So there is a lot of opportunities to improve there; so this is one thing. Then the other thing is then webscalers where we where we see a lot of traction. We are investing a lot in that in our R&D to not only increase our differentiation but also increase our added value. In relative terms so far in webscalers, we have been using a larger share of merchant components compared to tailored silicon. We are investing a lot in this development at the moment. And gradually, we target to increase our share also in conventional enterprise routing. Also, they are starting from larger enterprises where carrier grade quality, carrier grade flexibility and security is required. And the good thing for this is that, looking at how the data security demands are growing in these networks, there is a trend in demand towards more carrier rate equipment which is clearly supporting our growth ambition.

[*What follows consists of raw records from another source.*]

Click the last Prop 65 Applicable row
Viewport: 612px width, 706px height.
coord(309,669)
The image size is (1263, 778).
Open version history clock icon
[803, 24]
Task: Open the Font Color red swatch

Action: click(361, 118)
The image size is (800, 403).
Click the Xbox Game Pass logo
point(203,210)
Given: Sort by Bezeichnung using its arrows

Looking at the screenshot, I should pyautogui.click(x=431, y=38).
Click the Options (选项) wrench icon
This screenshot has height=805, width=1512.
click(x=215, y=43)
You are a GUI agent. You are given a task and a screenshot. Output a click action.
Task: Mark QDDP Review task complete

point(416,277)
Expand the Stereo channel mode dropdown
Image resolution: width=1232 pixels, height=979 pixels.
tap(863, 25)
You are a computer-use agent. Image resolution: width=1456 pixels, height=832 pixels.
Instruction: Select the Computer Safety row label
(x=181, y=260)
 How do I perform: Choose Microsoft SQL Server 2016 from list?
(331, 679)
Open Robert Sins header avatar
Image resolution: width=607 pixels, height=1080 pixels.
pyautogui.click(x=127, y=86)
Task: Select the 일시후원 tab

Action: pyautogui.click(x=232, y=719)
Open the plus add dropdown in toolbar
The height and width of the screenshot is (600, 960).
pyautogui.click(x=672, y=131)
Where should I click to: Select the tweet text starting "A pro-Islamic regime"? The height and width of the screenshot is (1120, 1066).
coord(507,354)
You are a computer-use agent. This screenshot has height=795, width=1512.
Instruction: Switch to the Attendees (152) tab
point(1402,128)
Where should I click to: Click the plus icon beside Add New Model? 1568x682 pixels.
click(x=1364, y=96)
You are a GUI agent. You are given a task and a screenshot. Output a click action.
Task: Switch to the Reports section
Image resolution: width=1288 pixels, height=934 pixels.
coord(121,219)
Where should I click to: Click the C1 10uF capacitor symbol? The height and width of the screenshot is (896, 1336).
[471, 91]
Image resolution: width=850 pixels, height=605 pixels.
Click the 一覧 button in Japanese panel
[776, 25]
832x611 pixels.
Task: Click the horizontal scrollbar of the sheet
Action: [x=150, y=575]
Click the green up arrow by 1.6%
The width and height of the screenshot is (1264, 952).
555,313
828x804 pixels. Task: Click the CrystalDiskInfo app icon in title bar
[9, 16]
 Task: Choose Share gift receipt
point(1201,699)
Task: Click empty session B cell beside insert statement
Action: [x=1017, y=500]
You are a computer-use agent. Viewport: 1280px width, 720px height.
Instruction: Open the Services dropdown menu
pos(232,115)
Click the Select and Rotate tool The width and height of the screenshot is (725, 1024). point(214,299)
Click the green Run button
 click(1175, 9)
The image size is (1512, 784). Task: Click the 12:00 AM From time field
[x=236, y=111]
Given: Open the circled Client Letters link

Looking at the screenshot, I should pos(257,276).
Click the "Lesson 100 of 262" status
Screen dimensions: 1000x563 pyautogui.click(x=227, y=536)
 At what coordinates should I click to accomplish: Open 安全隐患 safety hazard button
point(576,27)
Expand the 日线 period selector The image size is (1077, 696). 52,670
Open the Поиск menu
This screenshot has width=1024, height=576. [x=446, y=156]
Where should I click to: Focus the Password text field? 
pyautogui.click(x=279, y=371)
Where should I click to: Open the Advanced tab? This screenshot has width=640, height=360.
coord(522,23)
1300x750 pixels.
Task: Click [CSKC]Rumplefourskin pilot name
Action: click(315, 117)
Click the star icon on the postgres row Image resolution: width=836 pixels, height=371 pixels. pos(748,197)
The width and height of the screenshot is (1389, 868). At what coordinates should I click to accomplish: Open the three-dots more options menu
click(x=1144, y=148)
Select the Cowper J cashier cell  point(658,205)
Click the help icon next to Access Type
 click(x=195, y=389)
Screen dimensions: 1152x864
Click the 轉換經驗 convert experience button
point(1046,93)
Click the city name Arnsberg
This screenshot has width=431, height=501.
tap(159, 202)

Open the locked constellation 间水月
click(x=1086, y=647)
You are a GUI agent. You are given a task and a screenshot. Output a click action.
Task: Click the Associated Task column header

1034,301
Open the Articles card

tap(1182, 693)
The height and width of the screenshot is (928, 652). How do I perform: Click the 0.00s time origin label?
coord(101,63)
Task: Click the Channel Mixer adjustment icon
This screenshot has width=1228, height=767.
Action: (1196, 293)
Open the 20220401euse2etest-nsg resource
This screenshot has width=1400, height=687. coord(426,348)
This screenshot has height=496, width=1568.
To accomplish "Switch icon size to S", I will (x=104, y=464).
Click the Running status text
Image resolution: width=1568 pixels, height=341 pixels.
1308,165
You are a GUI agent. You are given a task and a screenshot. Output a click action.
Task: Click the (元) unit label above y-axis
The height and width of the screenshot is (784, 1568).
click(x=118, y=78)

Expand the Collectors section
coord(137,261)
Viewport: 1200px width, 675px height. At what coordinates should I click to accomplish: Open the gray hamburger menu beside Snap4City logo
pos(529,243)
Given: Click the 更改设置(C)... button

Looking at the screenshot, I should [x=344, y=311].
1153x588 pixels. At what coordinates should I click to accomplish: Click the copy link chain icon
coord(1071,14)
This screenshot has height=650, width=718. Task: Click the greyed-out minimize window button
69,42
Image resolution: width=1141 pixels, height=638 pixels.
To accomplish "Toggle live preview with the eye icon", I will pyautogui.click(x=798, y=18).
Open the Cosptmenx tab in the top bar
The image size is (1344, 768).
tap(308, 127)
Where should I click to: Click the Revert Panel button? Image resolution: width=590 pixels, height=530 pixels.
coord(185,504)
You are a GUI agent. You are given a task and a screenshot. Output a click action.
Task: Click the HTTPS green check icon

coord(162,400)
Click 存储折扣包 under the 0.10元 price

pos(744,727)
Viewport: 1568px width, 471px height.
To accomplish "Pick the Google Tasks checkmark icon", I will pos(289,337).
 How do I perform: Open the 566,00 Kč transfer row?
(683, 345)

As I showed in that chart in the presentation, enterprise now represents 20% of our IP sales, while it was only 10% sometime ago. And this is, of course, a big difference when we compare ourselves to some of the key routing competitors that we have. They are much more enterprise driven and that is clearly the direction we also want to take in this business.
David Mulholland: We’ll take our next question from Simon Leopold from Raymond James.
Simon Leopold: Great. First, I wanted to discuss the longer-term expectations for operating margin. I think you’ve talked about getting 14% or higher. And I wonder if you could give us maybe a bridge sort of like what you have on your Slide 12 as to what are the primary elements that help you get to that in terms of issues like resolving your IPR issues, geographic mix, product mix. If you could help us sort of walk to that what gets you to 14% or higher.
Pekka Lundmark: Okay. Thank you. This is, of course, a very large question and it should — I mean it is worth a deeper discussion that is what is possible right here. But as a starting point, I would refer to the progress update that we provided in Q4 where we provided you with the aspirations we have for the operating margins across each of our businesses. So hopefully, that provides you with some context. But then in terms of the bridge, if I comment the four businesses just very briefly and then I’m sure that there is an opportunity to go deeper later. But in MN, we have already meaningfully improved our product cost and general technology competitiveness. And that is, of course, fundamental to all of this. And that has been clearly going to the right direction.
We are now receiving significantly better feedback from our customers compared to a couple of years ago. So now utilizing both the improved technology competitiveness and cost position. We have a clear ambition to gain market share and improve our scale and of course, remaining disciplined on cost. And these factors combined with the maturing 5G product with gross margins, typically improving as this each generation matures gives us a foundation for going after the double-digit margin target that we have for MN. In Network Infrastructure, we are very much focused on growth. We have strong product position, even in the challenging year we are seeing in 2023, as you can see from our margin assumption which is 12% to 14% after 12.2% last year.